Establishing a cross-sectional Oncology Center of Excellence (OCE) would theoretically increase the retention and recruitment of professional FDA personnel with disease- specific expertise, streamline drug and device review processes, and enhance outreach activities to patient groups. Rather than have individual FDA centers review oncology products and treatments in an uncoordinated way, the centralized OCE, would seek to coordinate and improve the process across the FDA.

Significant steps must be taken to realize the benefits of the OCE. The temporary director, Dr. Richard Pazdur, recently proposed the first steps to complete the task. He recommended cross-center monthly meetings to discuss central oncology issues and advances. Initially, Pazdur seeks to build a system for cross- disciplinary review staff, provide external outreach to diverse stakeholders, and ensure current administrative efficiency for review of significant cancer products.

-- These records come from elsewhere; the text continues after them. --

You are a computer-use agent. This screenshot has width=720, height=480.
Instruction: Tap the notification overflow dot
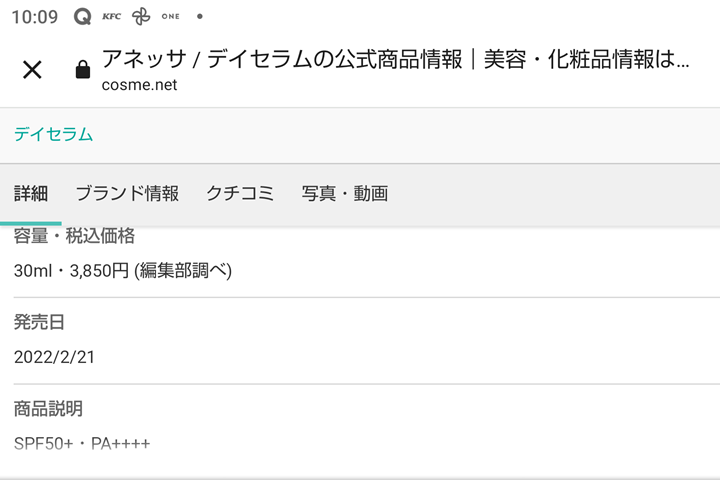[x=200, y=17]
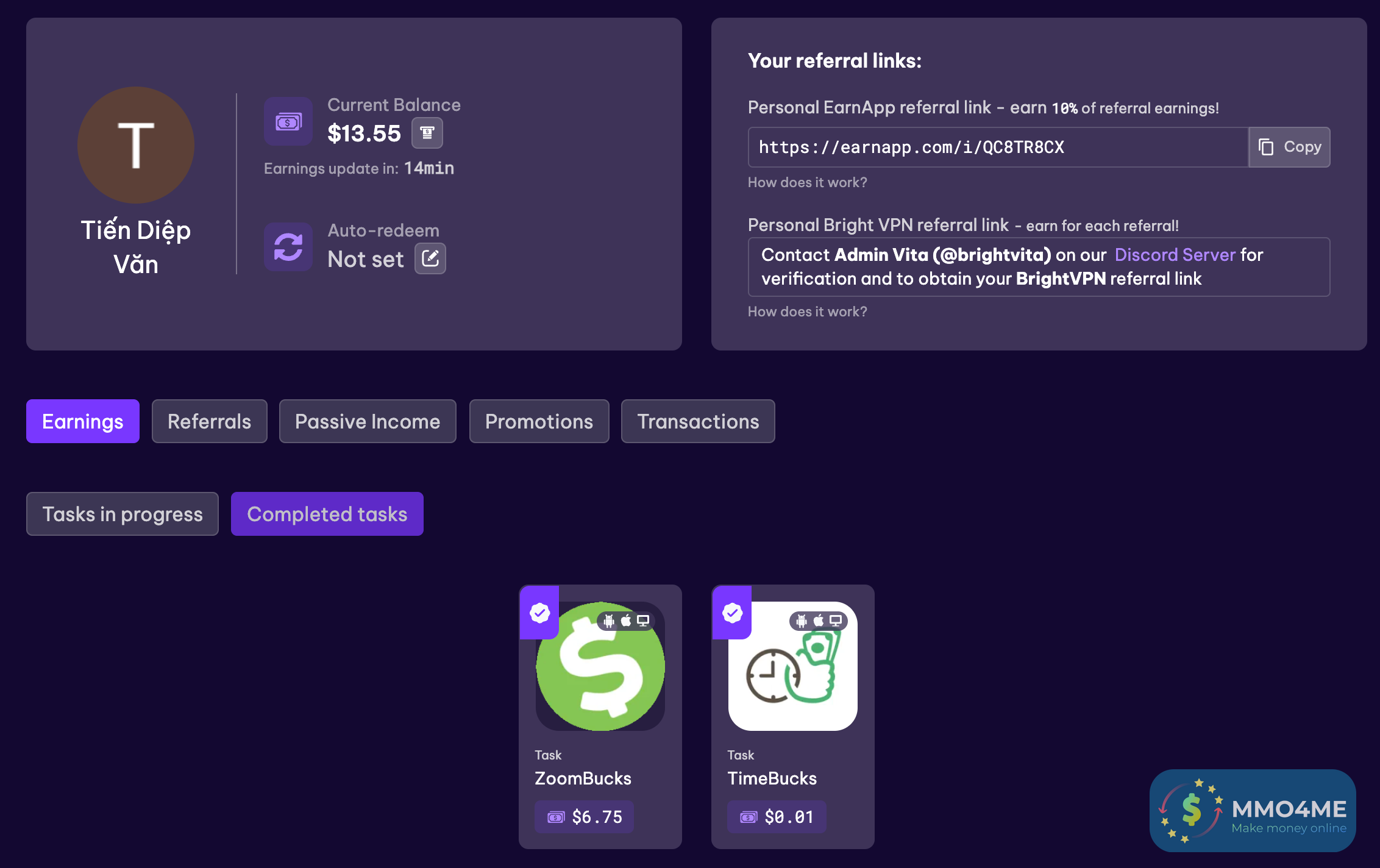Image resolution: width=1380 pixels, height=868 pixels.
Task: Click the platform icons on the ZoomBucks card
Action: (x=626, y=621)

Congress is also taking an interest in reorganizing the FDA. H.R. 5414, the FDA Cross-Center Collaboration Act of 2016, would establish Intercenter Institutes within the FDA to focus on specific diseases and coordinate activities between the agency’s drug, device, and biologic centers. Specifically, these Institutes would be tasked with coordinating activities, applicable to their specific disease areas, with the Center for Drug Evaluation and Research, Center for Biologics Evaluation and Research, and Center for Devices and Radiological Health. In order to establish such Institutes, HHS would have to provide for a public comment period on the proposed Institute. A bipartisan Senate bill, S. 2700, also included language on Intercenter Institutes when it advanced out of committee in March.

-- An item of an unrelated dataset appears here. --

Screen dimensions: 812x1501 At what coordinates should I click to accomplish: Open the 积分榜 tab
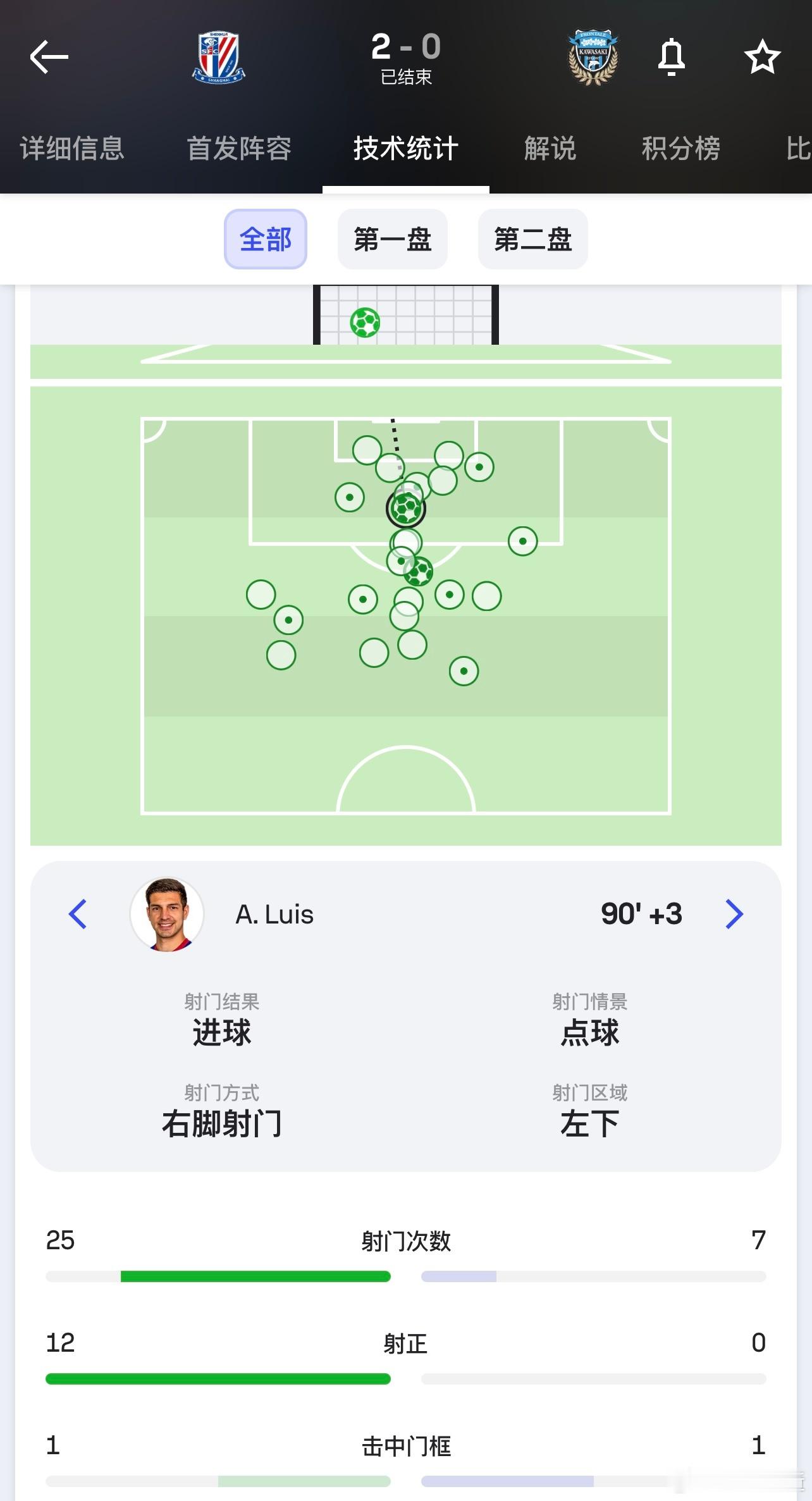click(681, 149)
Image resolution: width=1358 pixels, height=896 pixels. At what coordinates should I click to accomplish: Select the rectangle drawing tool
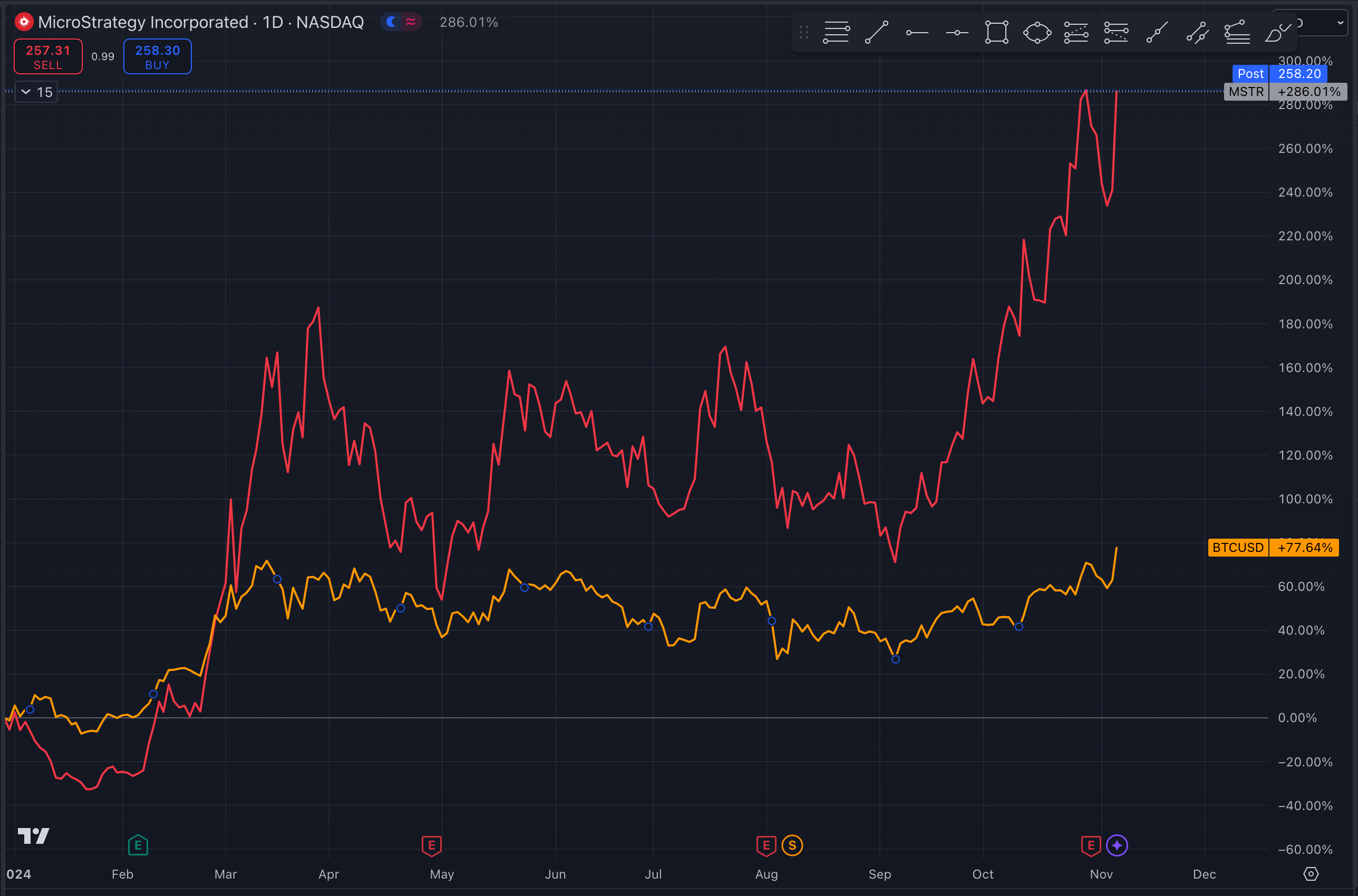[997, 33]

Although Cancer Moonshot efforts within FDA are, pardon the pun, just taking off, we can already anticipate a number of challenges to creating the OCE and hurdles that may arise for product approvals within OCE. First, the FDA is in the midst of a massive administrative reorganization called Program Alignment, underway since 2014 that created the Office of Regulatory Affairs—a product based and vertically integrated inspection program—and the Offices of Manufacture and Pharmaceutical Quality. However, this reorganization is focused mainly on post- market compliance; thus it does not provide much framework for the lofty Cancer Moonshot goals focused on new treatments and cures. Second, an October 2015 independent report titled “Combination Product Review Intercenter Consult Process Study” identified key issues with the fully implemented office of Combination Products that could be very instructive to the FDA in developing the OCE or other Intercenter Institutes:

  • Different Application Types and Timelines
  • Separate Review and Tracking System in each Center
  • Unclear communication channels between Centers
  • Lacked Resources

While we don’t expect much to happen with the implementation of these initiatives in these final months of the Presidential election year, we are carefully monitoring all reorganization programs within the FDA so we can better identify opportunities and anticipate roadblocks for clients.